| Task directions |
Return exactly the lines from the one containing "Click the radiator symbol in contour 1" through the last line of the records below, both included, and leave out any pictures.

*** Data Section Begins ***

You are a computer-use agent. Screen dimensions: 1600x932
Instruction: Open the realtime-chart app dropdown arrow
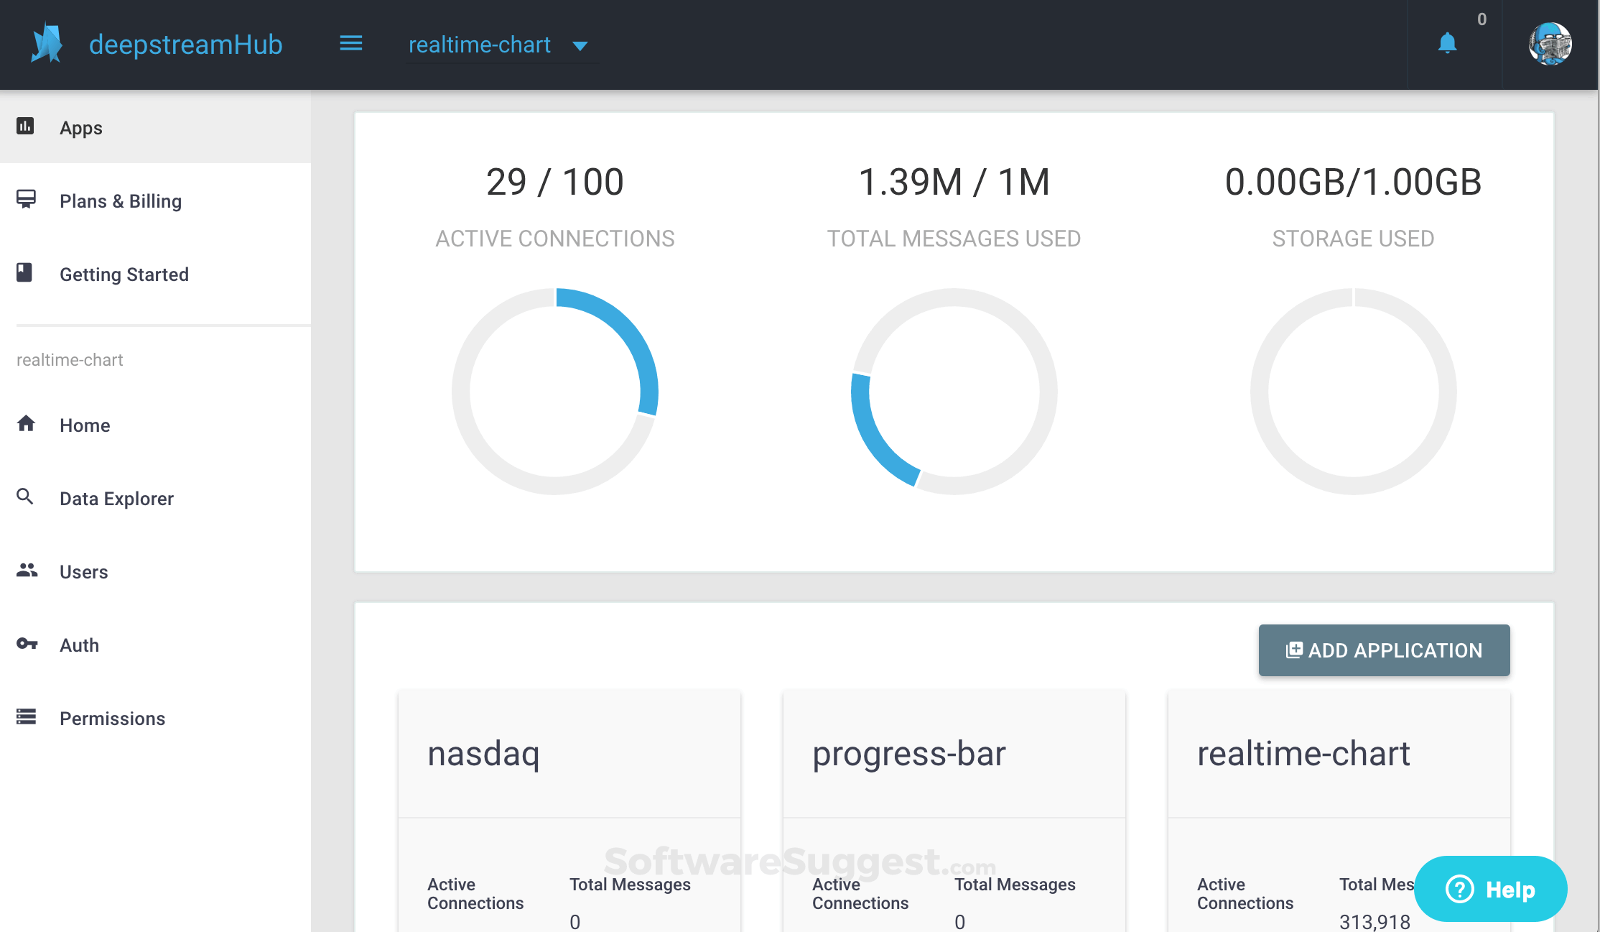click(x=580, y=46)
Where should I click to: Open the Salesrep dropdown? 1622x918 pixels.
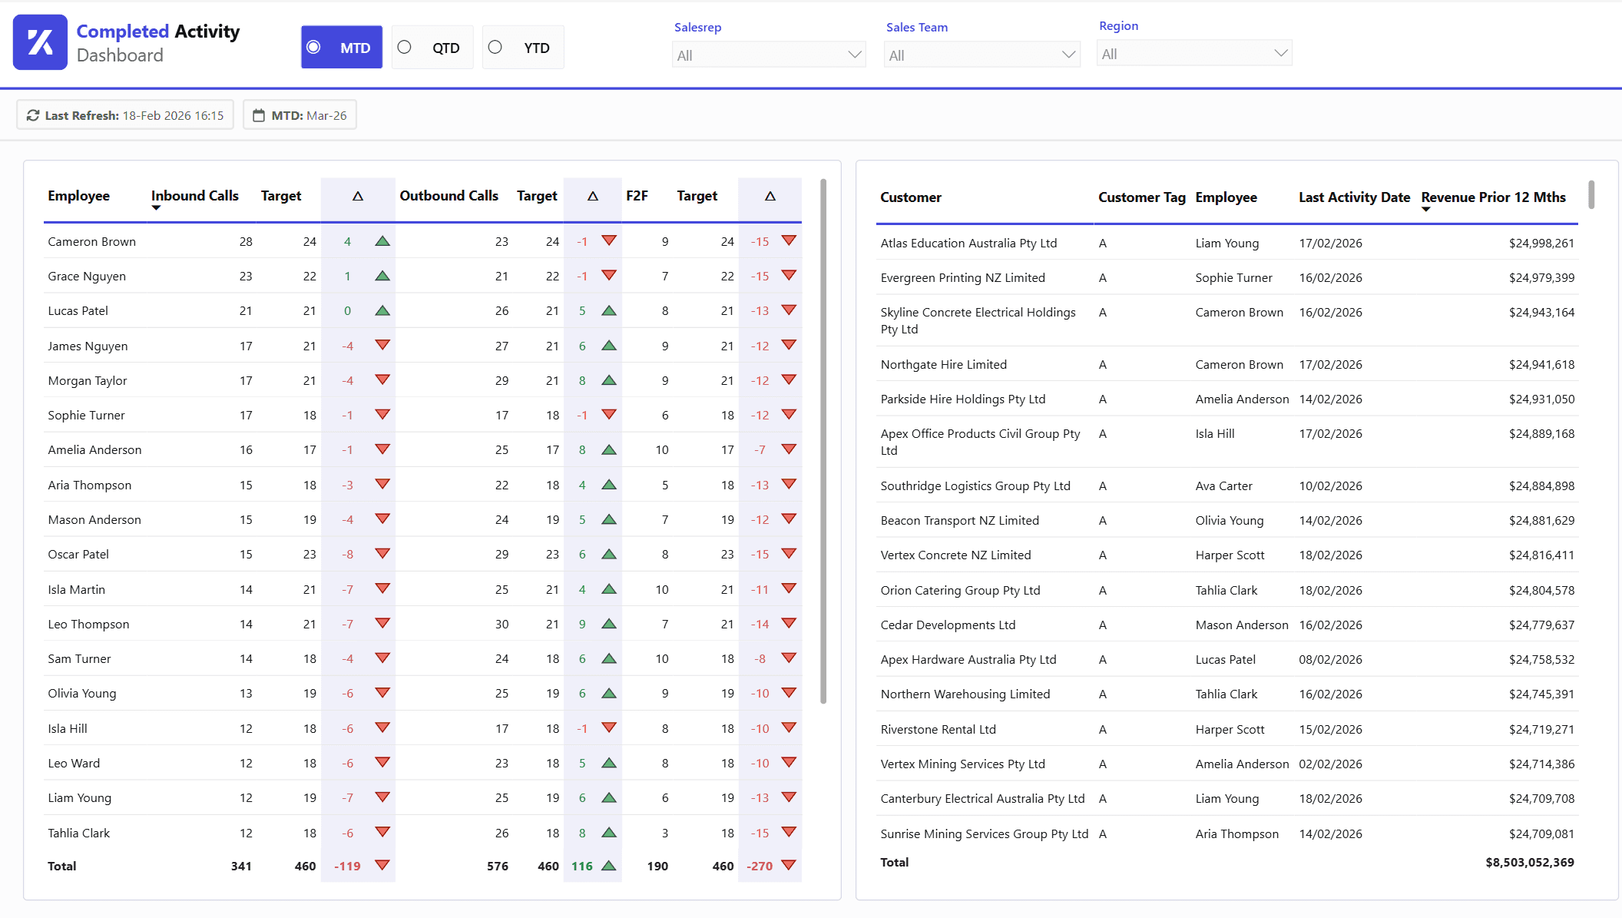pos(768,55)
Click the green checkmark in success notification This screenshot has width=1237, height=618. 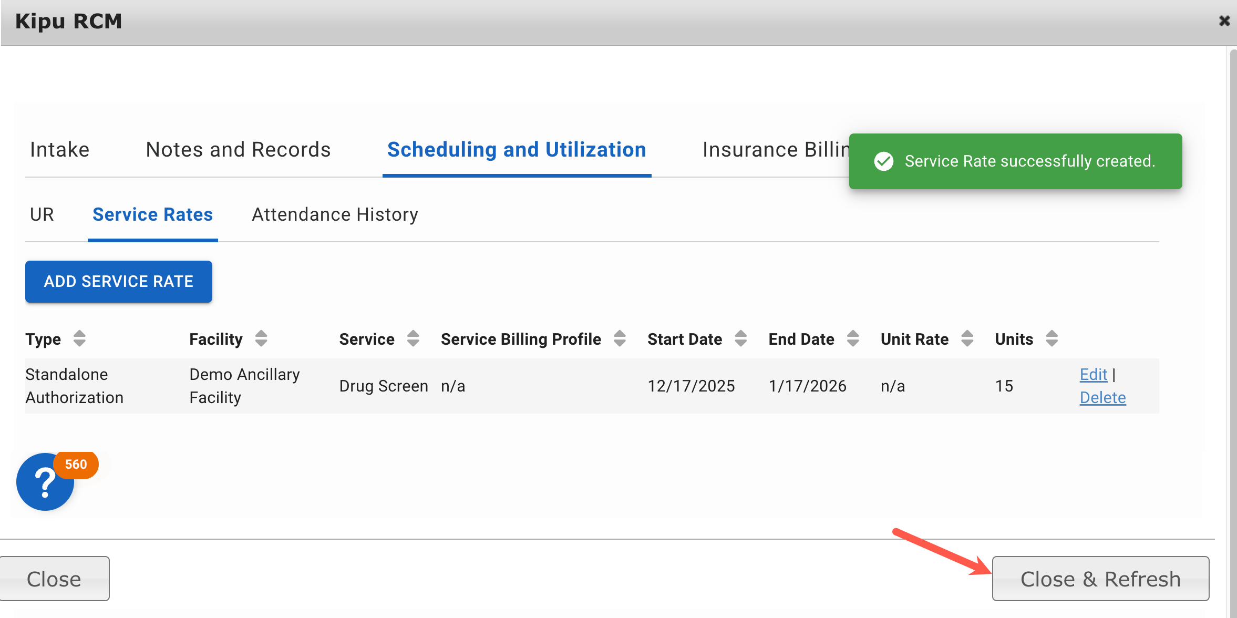(884, 161)
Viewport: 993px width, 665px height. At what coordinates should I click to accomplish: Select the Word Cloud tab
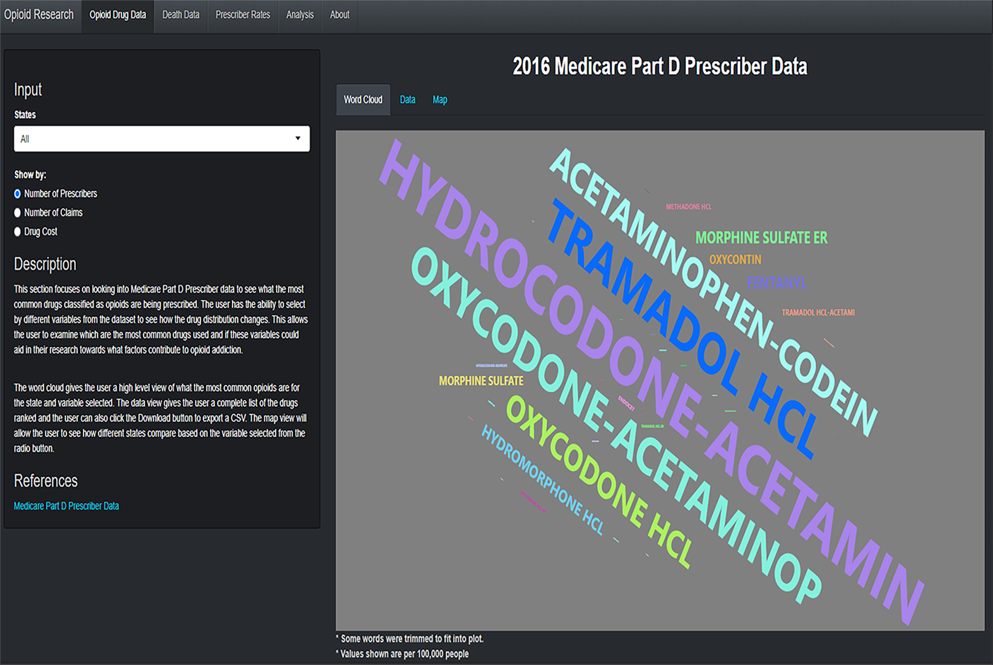[363, 99]
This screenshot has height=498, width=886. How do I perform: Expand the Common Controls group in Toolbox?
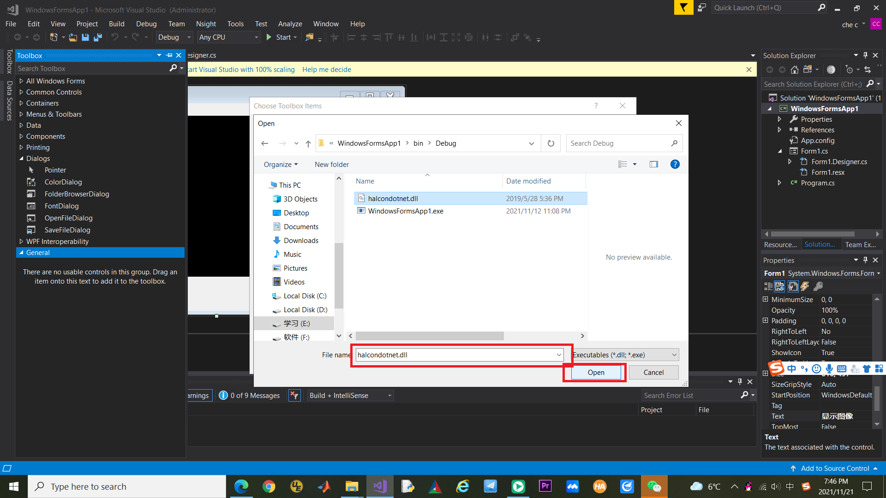tap(21, 92)
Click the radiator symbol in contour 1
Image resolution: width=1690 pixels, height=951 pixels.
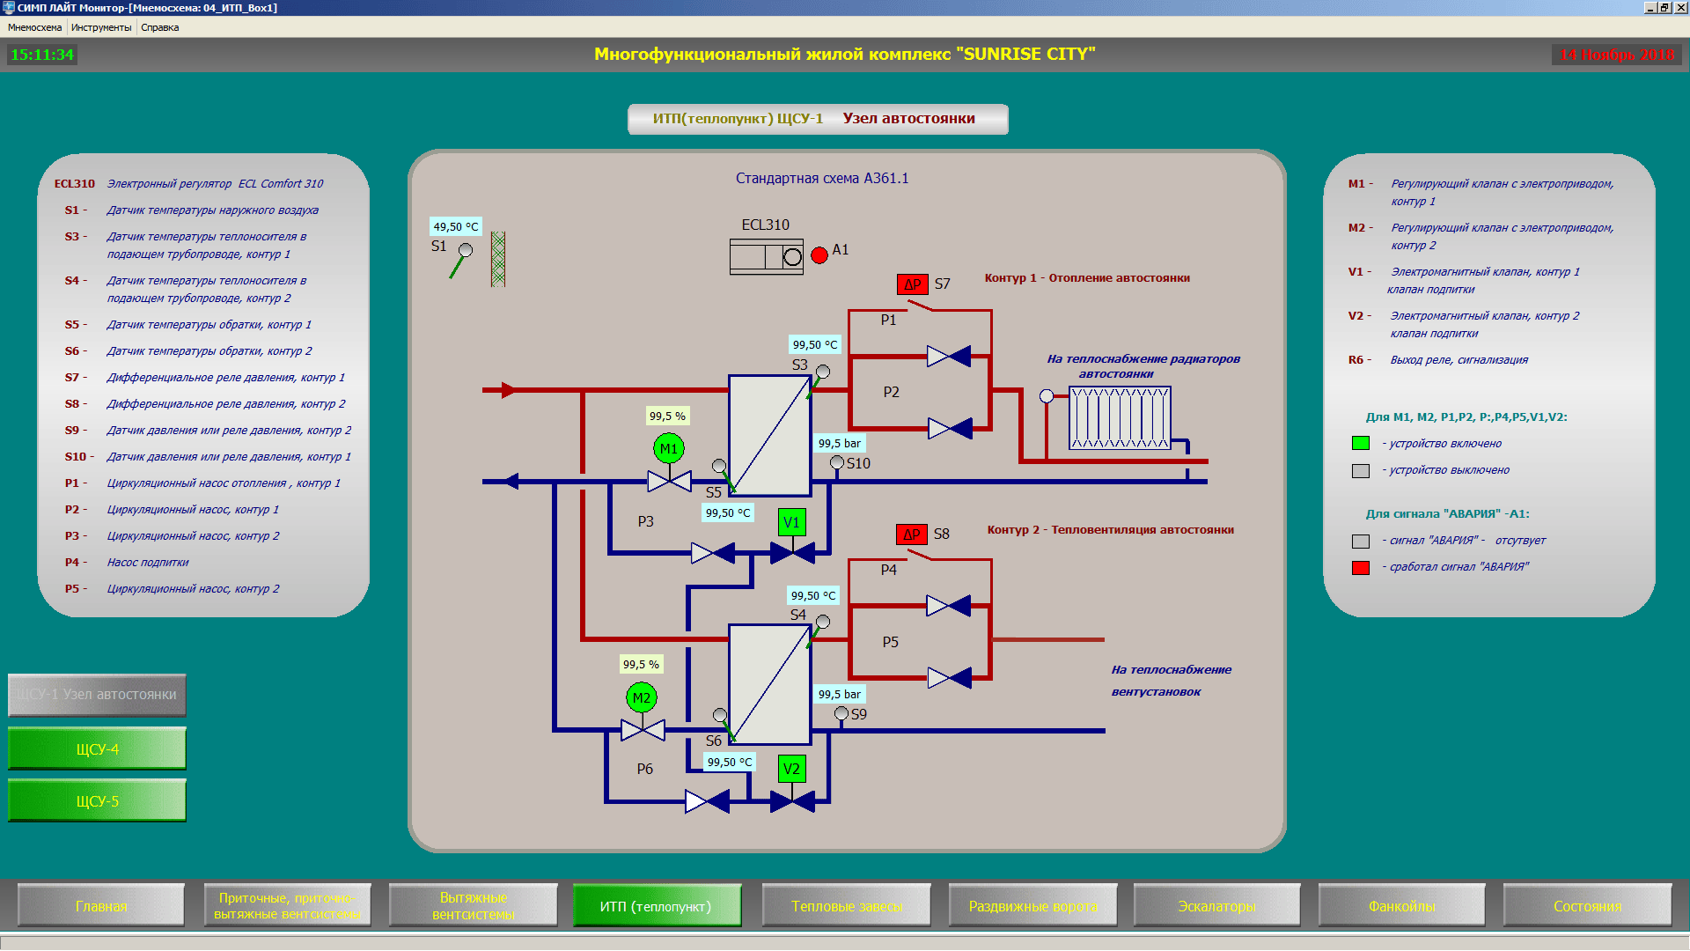(x=1120, y=418)
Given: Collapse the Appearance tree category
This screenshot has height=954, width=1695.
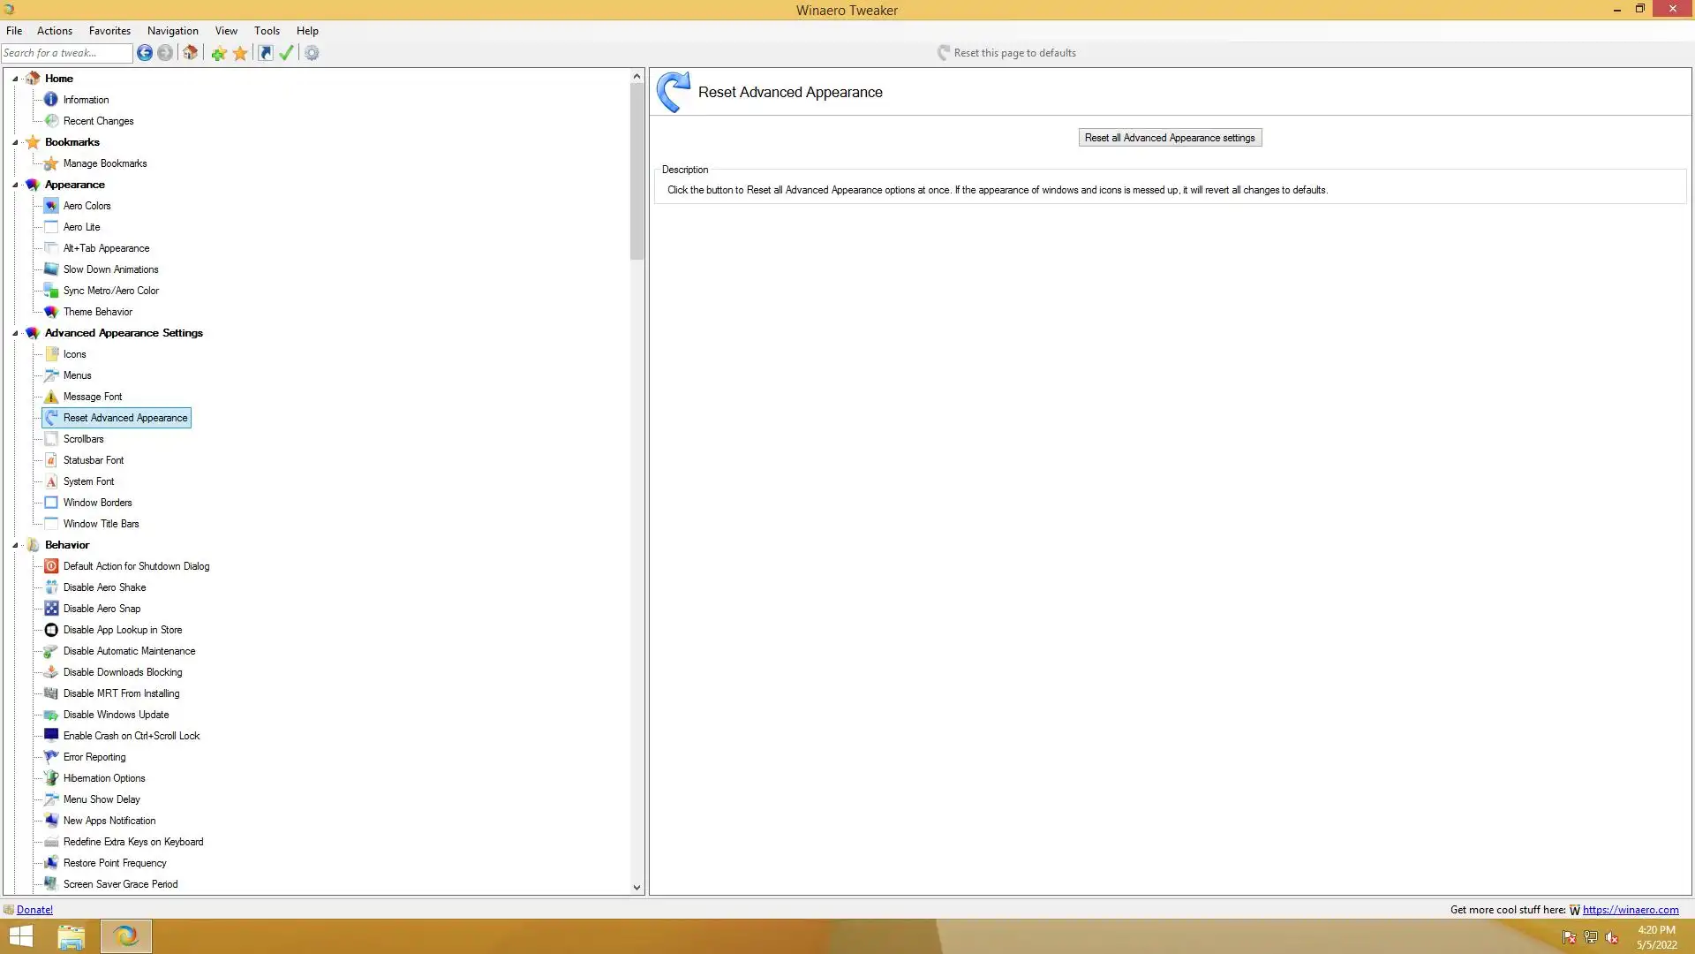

*** Data Section Ends ***

| Written response |
Click the radiator symbol in contour 1
Image resolution: width=1690 pixels, height=951 pixels.
(x=1120, y=418)
Given: Collapse the Appearance tree category
This screenshot has height=954, width=1695.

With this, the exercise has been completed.